**TO DO**. Output all of the records exactly as written.

[Collected data]
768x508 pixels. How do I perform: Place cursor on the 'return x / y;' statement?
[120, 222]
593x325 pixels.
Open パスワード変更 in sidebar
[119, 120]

**OUTPUT BELOW**.
768x508 pixels. How do I perform: Place cursor on the 'return x / y;' statement?
[120, 222]
593x325 pixels.
Open パスワード変更 in sidebar
[119, 120]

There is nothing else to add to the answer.